■ **Task goal**
Set down, exactly and with nothing added, the lines running from the one that holds "The width and height of the screenshot is (826, 1456)." to the final line of the records. Pictures stay out of the copy.

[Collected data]

···

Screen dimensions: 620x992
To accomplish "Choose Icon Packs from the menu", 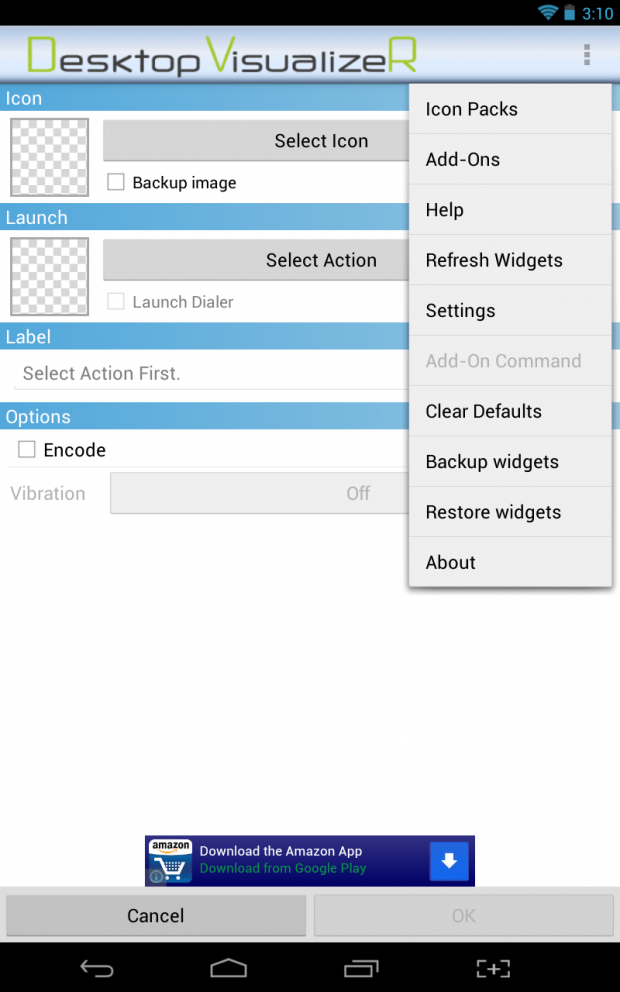I will [x=470, y=109].
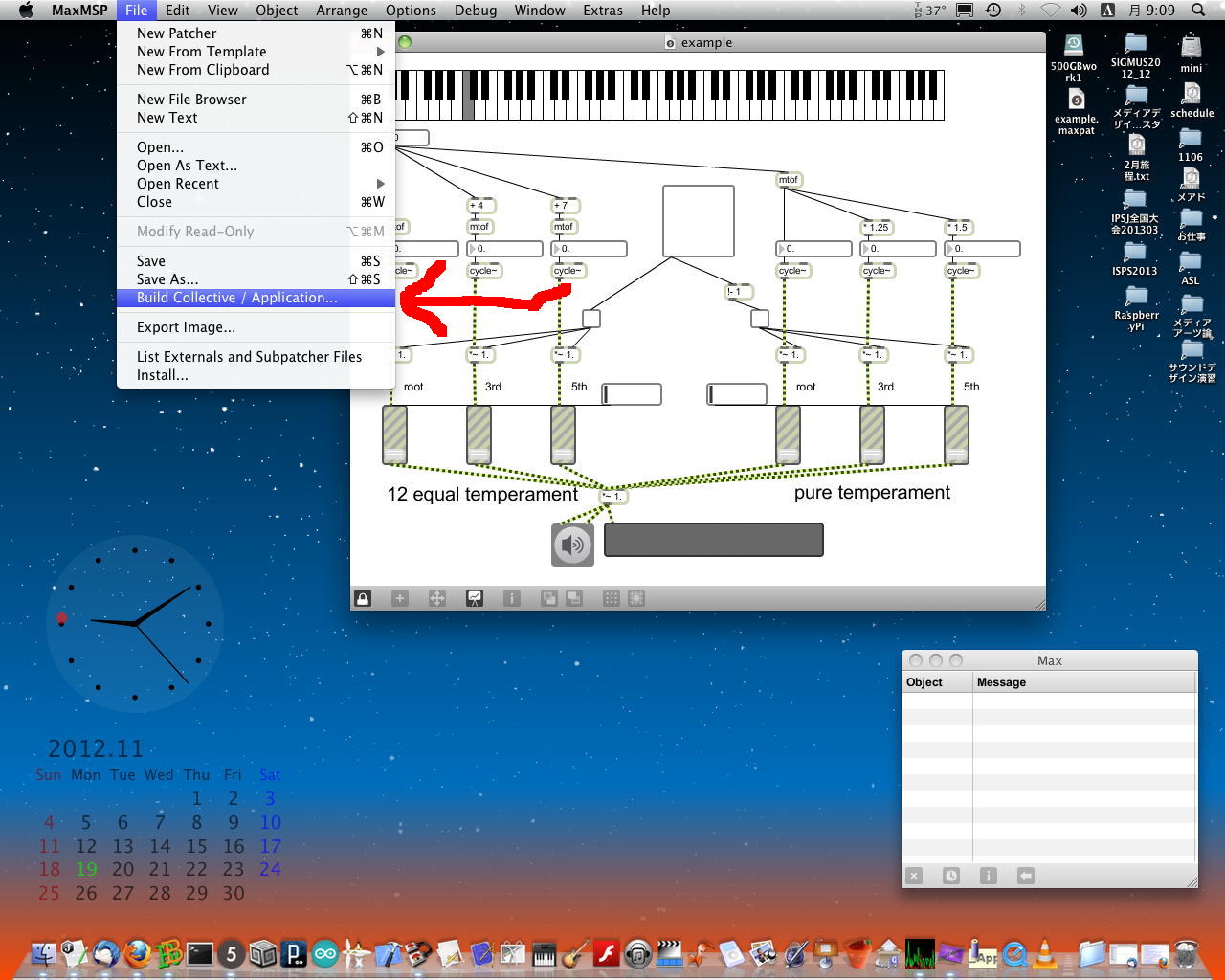Open the Object menu in menu bar

(277, 11)
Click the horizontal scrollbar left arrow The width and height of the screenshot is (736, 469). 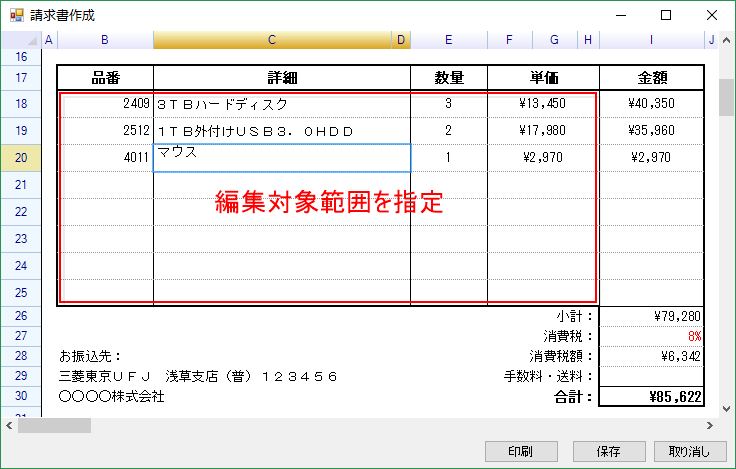pyautogui.click(x=9, y=425)
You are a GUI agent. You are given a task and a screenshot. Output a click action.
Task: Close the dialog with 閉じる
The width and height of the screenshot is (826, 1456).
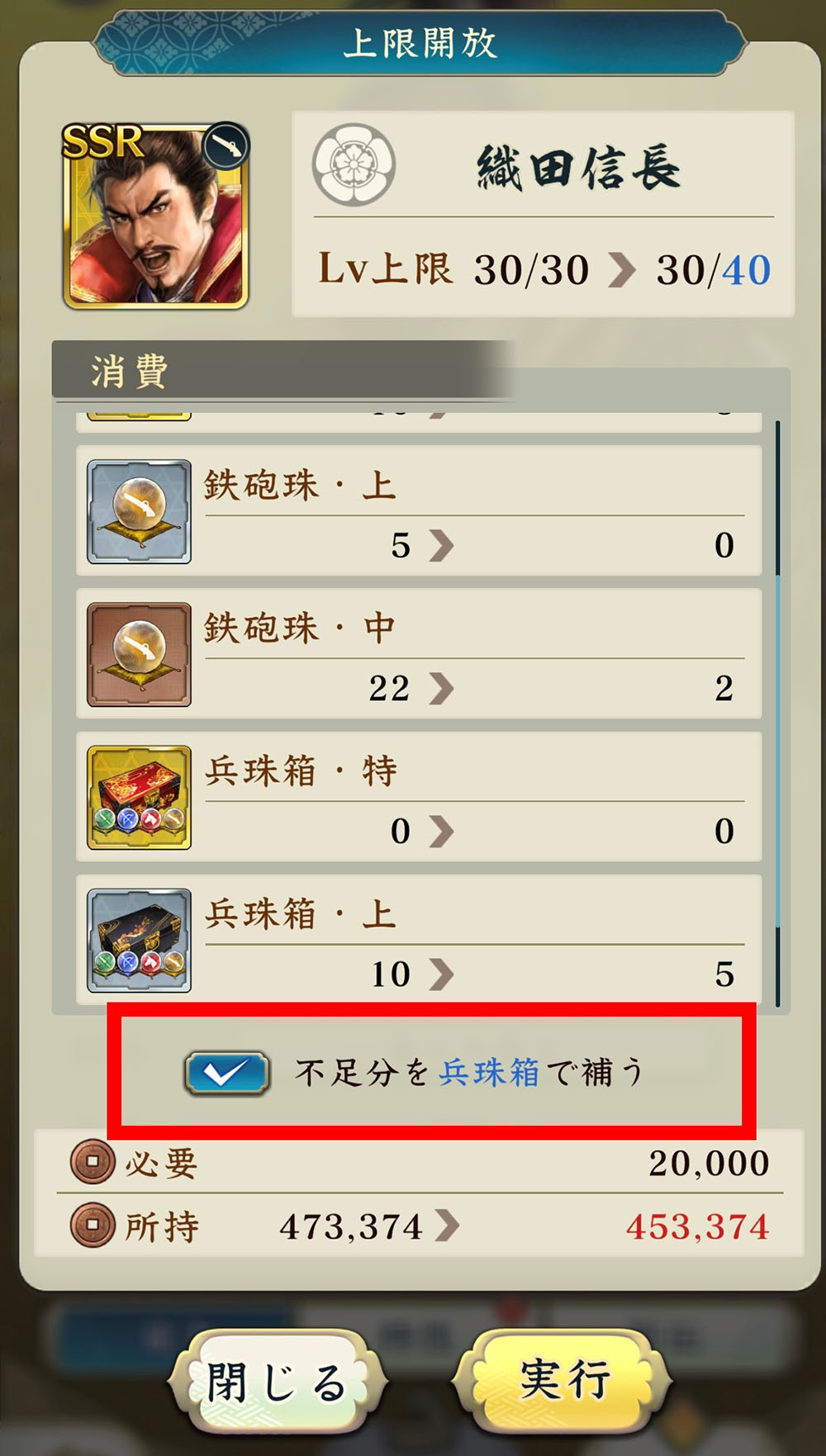pos(278,1382)
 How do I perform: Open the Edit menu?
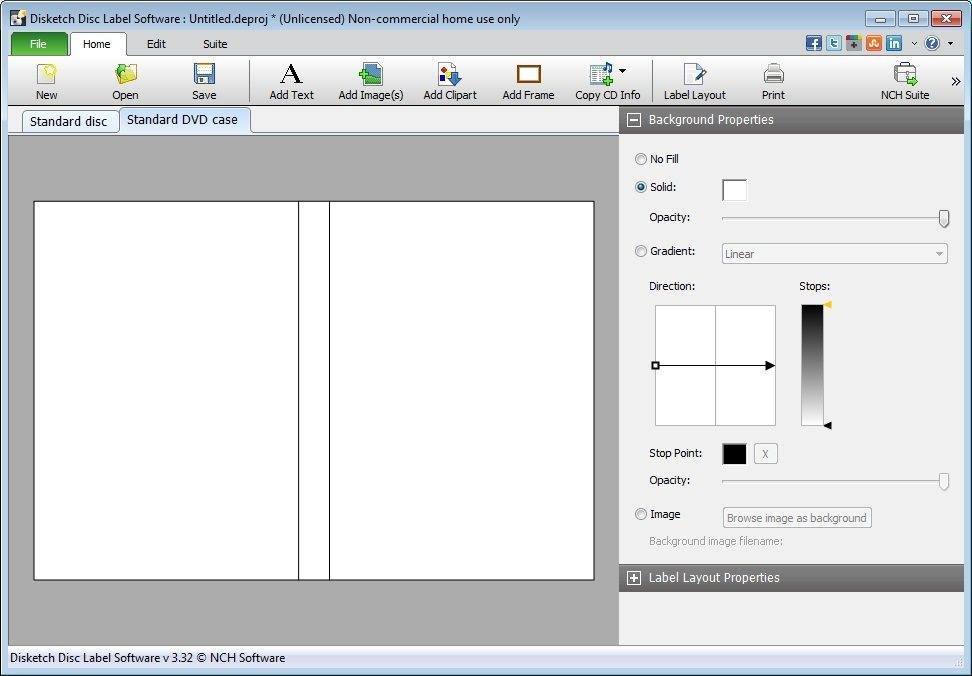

···

■ **Task solution**
The width and height of the screenshot is (826, 1456).
pos(278,1382)
 How do I perform: Open the Edit menu?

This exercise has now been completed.